Stata Commands Flashcards
what command lets you observe the data
browse
which command shows what variables we have
desc
what command counts the number of observations satisfying a condition, lets say for observations that are not foreign and also have miles per gallon less than 25
count if foreign != 1 & mpg < 25
what command do you use to summarize the data
sum
how to tabulate a variable to satisfy the condition that the variable is foreign (a binary variable where foreign = 1 when true)
tabulate variablename if foreign == 1
how to generate a new variable
gen newvarname = whateveryouneed
what is the command for observing correlations
corr var1 var2 var3… (as many var as u want)
what is the command for observing covariances
corr var1 var2, cov
what is the command to do a t test on a variable’s mean being 0 as the null hypothesis
ttest varname == 0
the RHS will be whatever your null hypothesis is
how to do a difference in means t test for h0 being 0
use willingness to spend as the variable and employed or unemployed as the binary variable
basically do a t test to test if the difference in willingness to spend is 0 across people who are employed or unemployed
ttest wts, by (employed)
how to run an OLS regression fo only 1 regressor
eg how does willingness to spend change with income
reg wts income
i.e. reg outcome independentvariable
how to create predicted values and then see them
use the regression of income on willingness to spend as example
(directly after a reg command)
predict nameyourvariable
br wts predictvarnameabove income
i.e.
predict nameyourvariable
br outcome varfromabove independentvar
how to create predicted residuals
(directly after reg command)
predict residual, resid
n.b. the word residual is just what u name it not the command
how to create a scatter graph
twoway scatter outcome independentvar
how to plot an OLS reglession line
twoway lfit outcome independentvar
how to make a scatter graph with a regression line through it
twoway (lfit outcome independentvar) (scatter outcome independentvar)
How to name your graph
xtitle(“name”) add this to the end of the graphing command
how to generate a regression table with standard errors to 4dp and beta to 4dp
(reg wts income) this is your regression preceding the command
then type:
outreg2 using reg_output.doc, sdec(4) bdec(4)
you can call the .doc file whatever u want
how to do a hypothesis test that a linear combination of variables has null hypothesis = 0
for example, 2*income - female + age = 0
which means 2x coefficient of income - coef of female +age
lincom 2*income -female +age
stata by default assumes null hypothesis to be 0 so dont specify
must be written after the reg command
how to perform multiple hypothesis test (multiple hypotheses)
as example test income coef = 0.005, female coef = -2, age = 0
first do the reg command (reg wts income female age)
then do:
test (income = 0.005) (female = -2) (age = 0)

════════

What you will do:
1. According to the Stata flashcards, what command creates predicted residuals directly after a regression?
2. Write out the passage from the Stata flashcards, starting with "tabulate variablename if" and going on through "wts, by (employed)".

Records:
════════

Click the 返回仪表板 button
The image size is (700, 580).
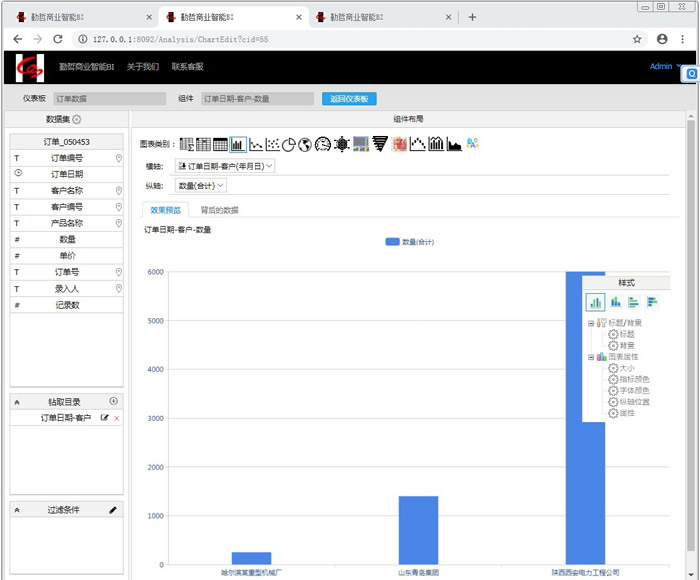tap(349, 99)
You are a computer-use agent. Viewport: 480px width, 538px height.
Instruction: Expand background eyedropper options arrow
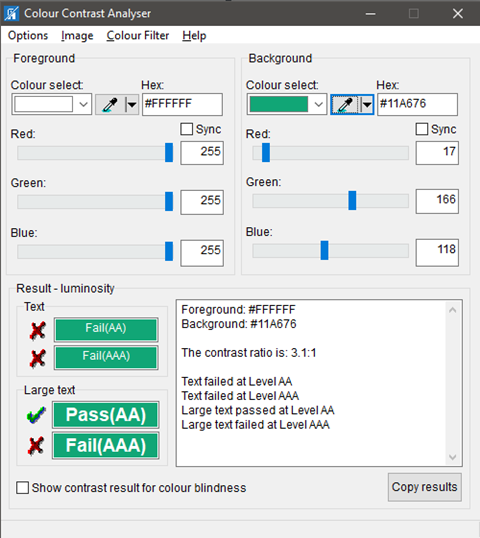367,105
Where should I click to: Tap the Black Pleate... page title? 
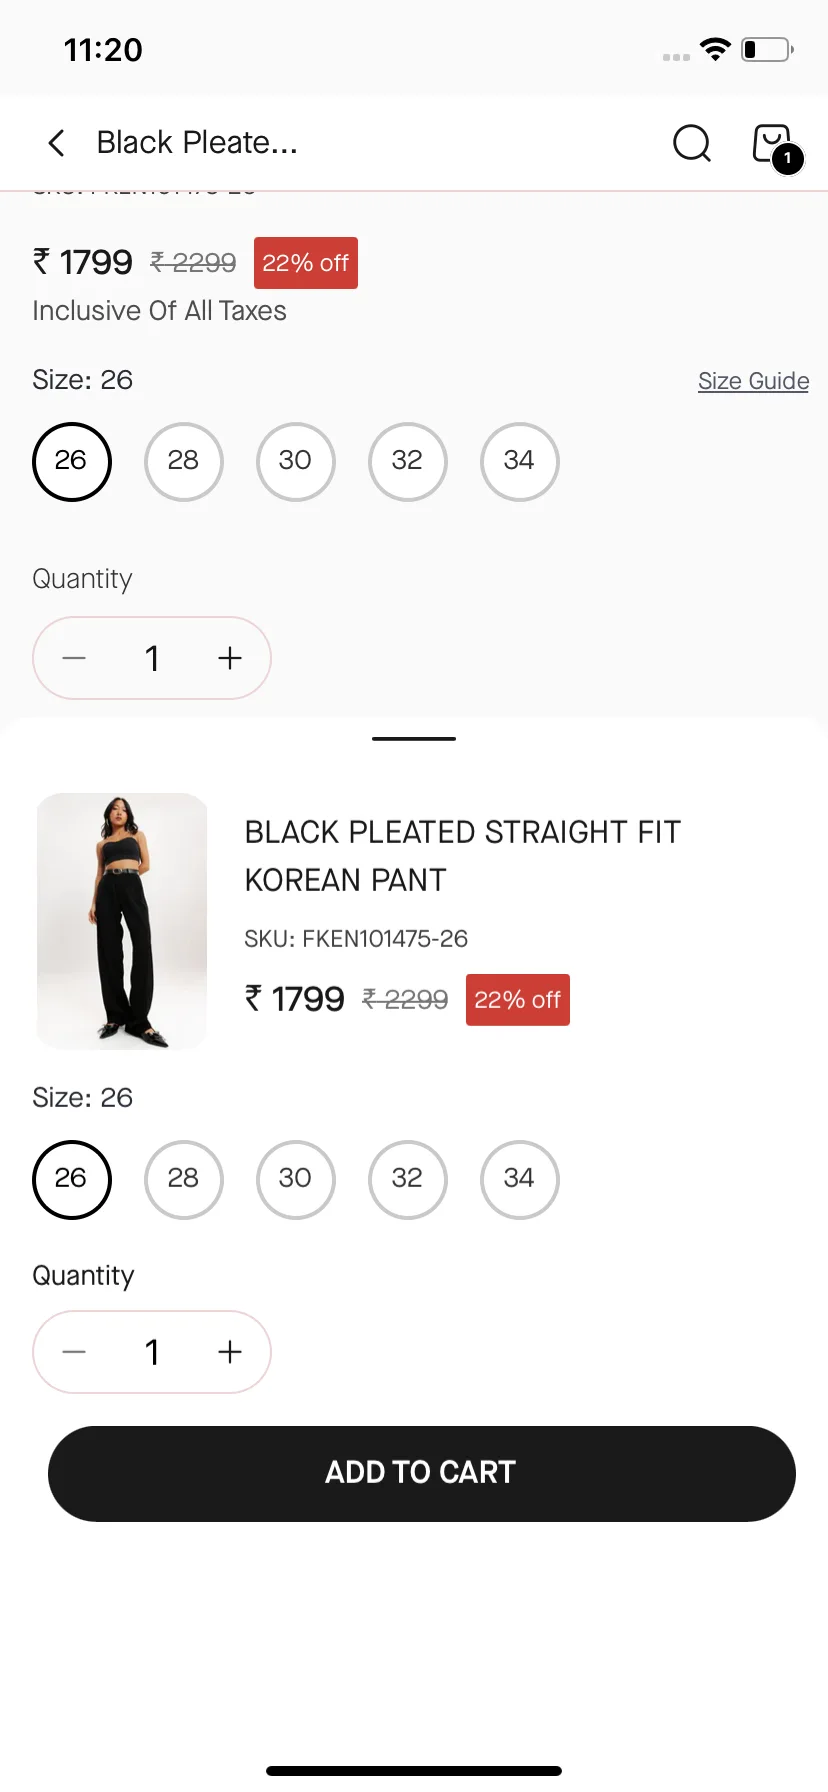point(197,143)
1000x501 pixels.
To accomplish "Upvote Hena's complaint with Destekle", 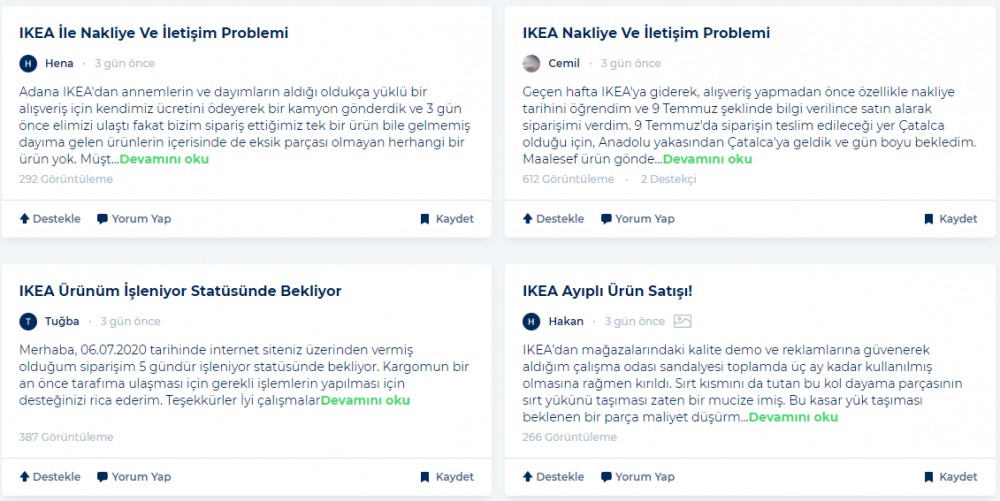I will click(50, 219).
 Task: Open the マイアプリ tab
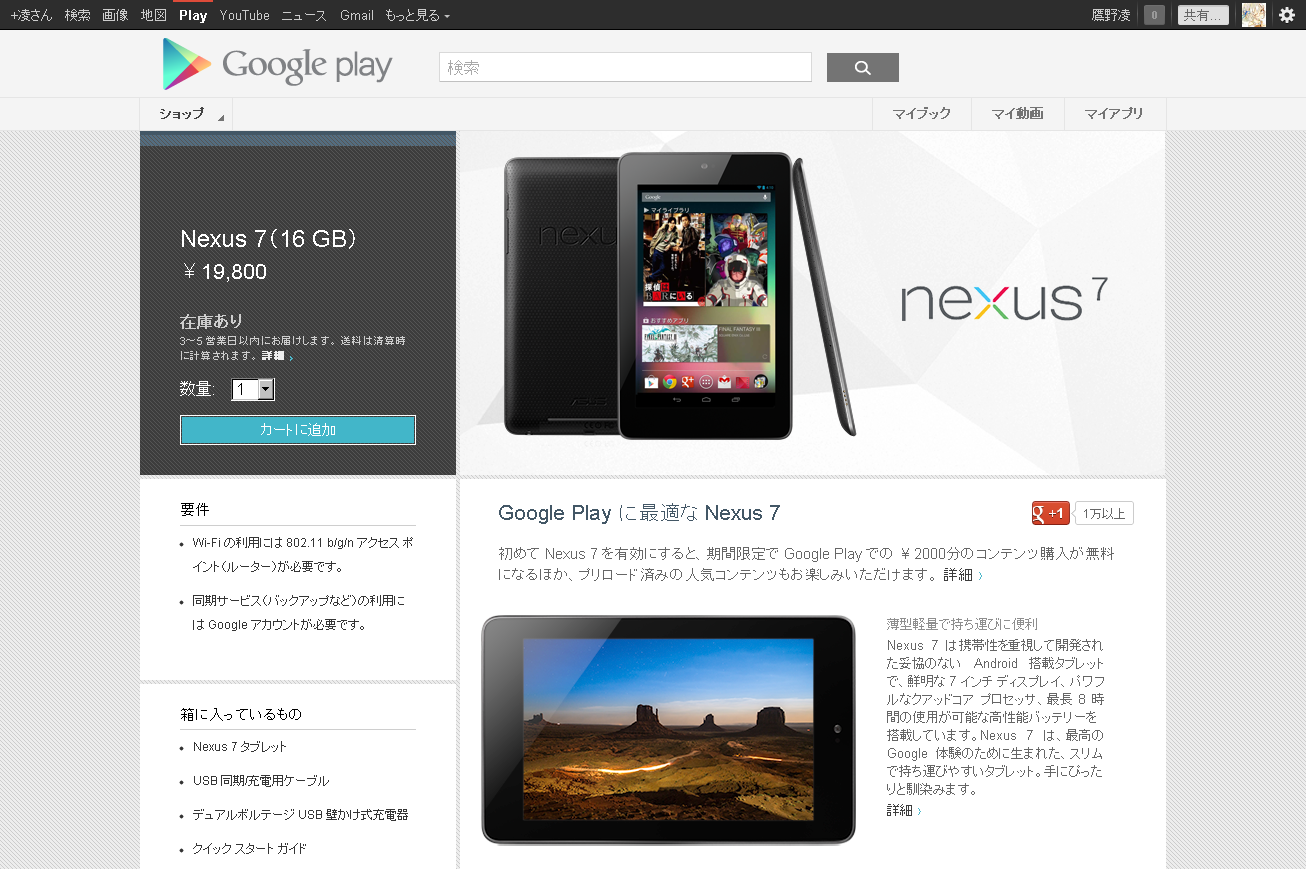click(1114, 114)
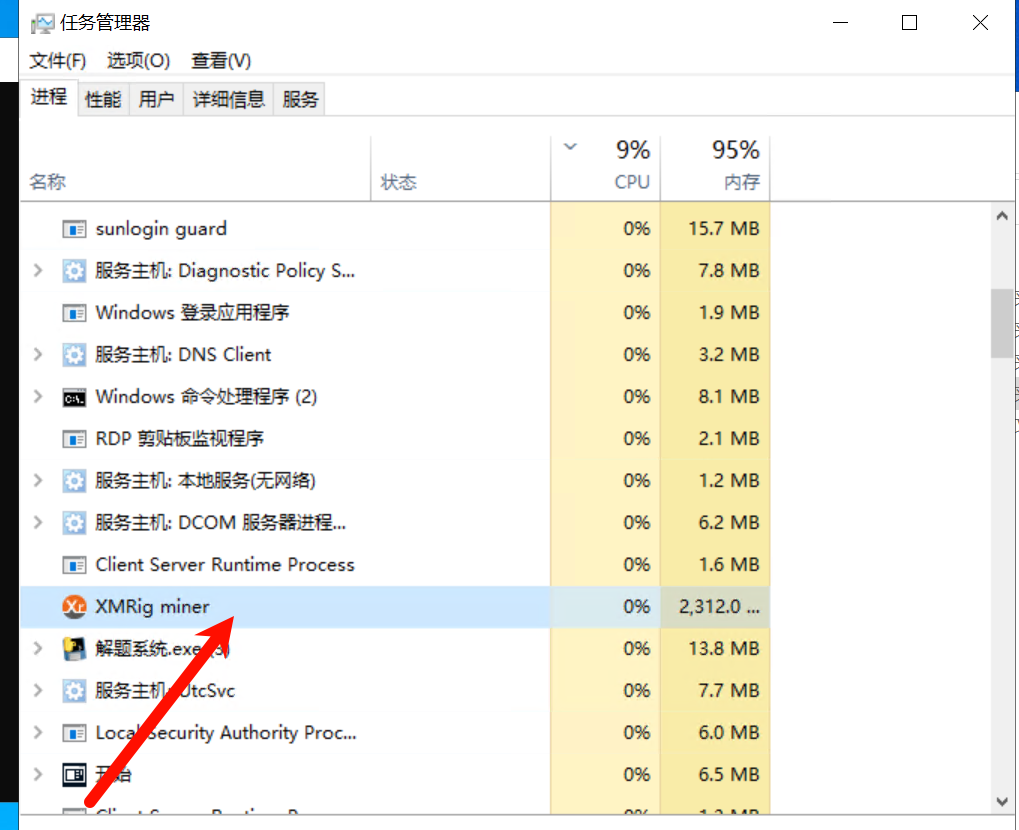Click the sunlogin guard process icon
Viewport: 1019px width, 830px height.
tap(74, 229)
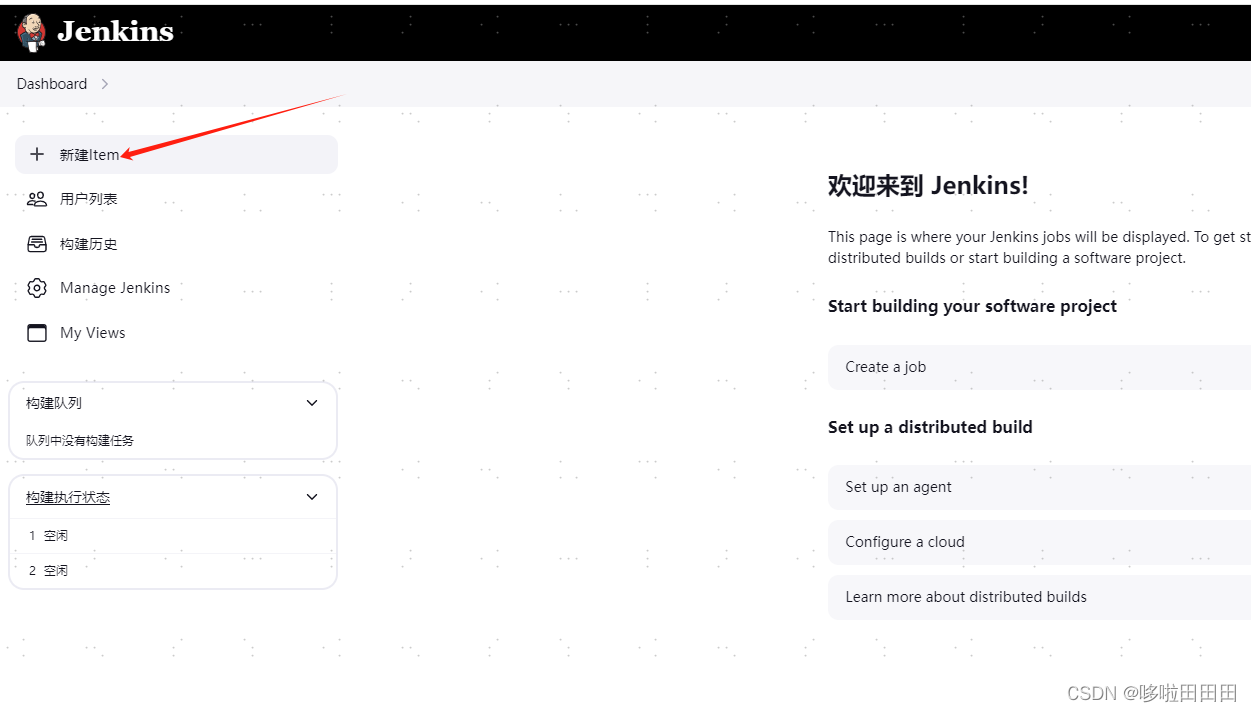Open My Views from the sidebar
This screenshot has width=1251, height=712.
coord(92,332)
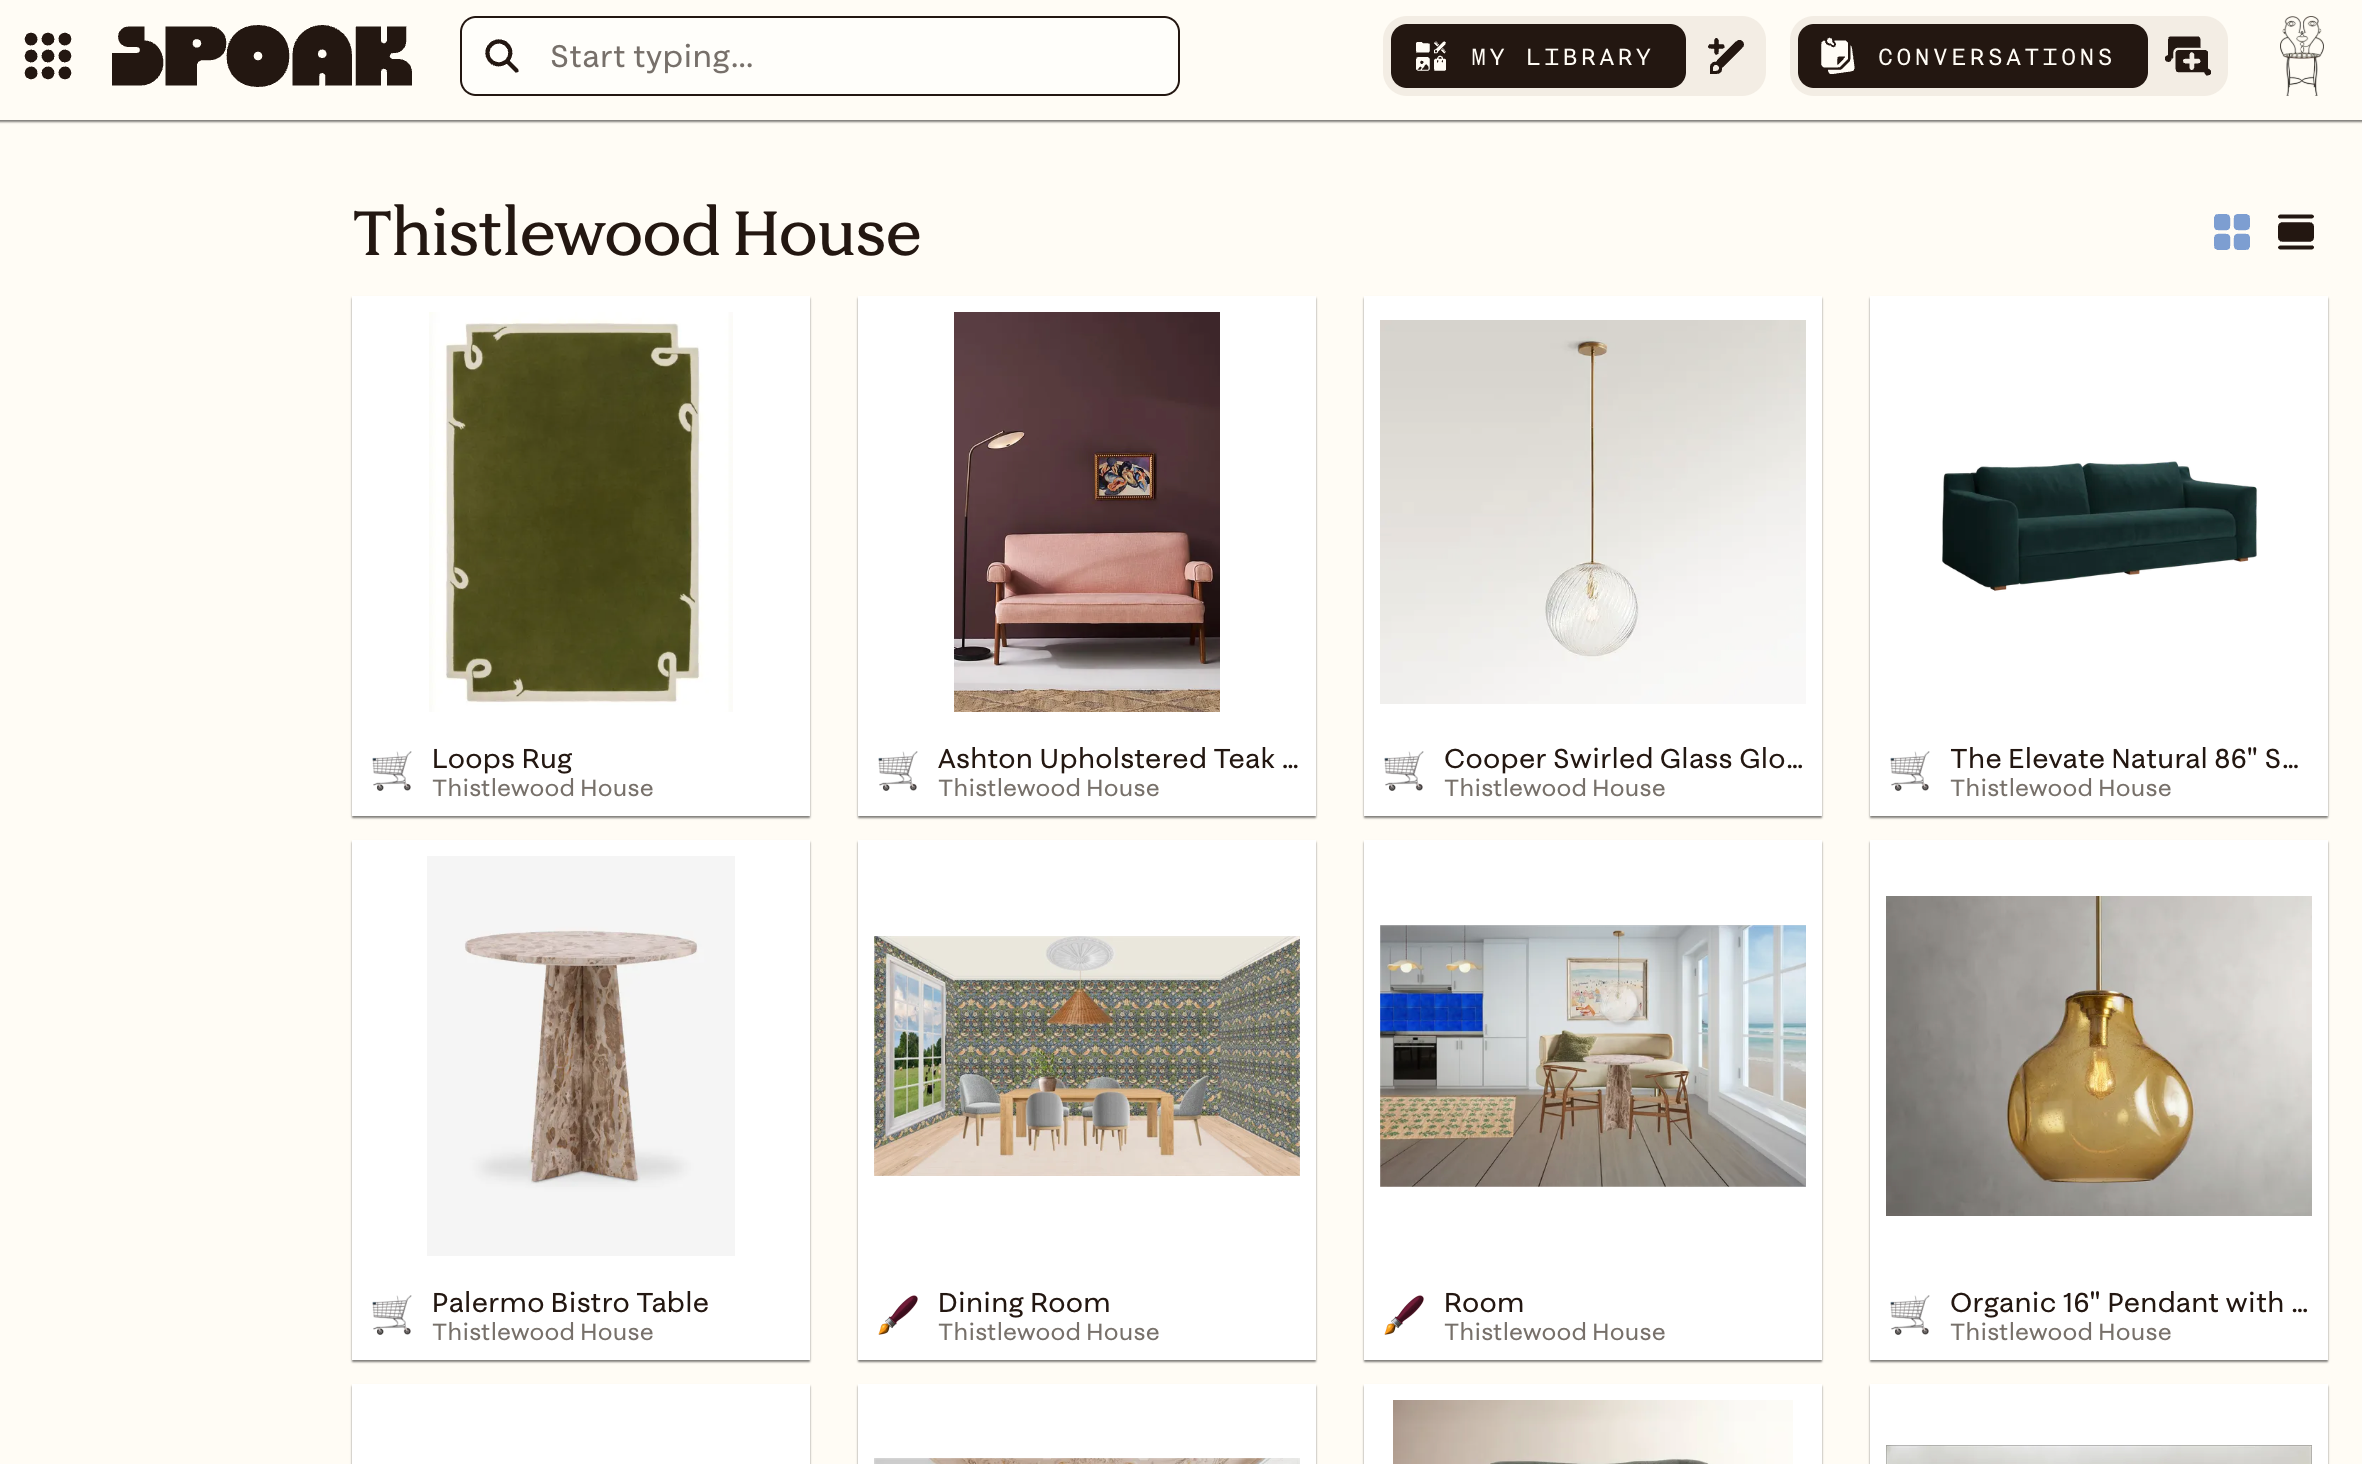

════════

In response:
1. predict residual, resid

2.
tabulate variablename if foreign == 1
how to generate a new variable
gen newvarname = whateveryouneed
what is the command for observing correlations
corr var1 var2 var3… (as many var as u want)
what is the command for observing covariances
corr var1 var2, cov
what is the command to do a t test on a variable’s mean being 0 as the null hypothesis
ttest varname == 0
the RHS will be whatever your null hypothesis is
how to do a difference in means t test for h0 being 0
use willingness to spend as the variable and employed or unemployed as the binary variable
basically do a t test to test if the difference in willingness to spend is 0 across people who are employed or unemployed
ttest wts, by (employed)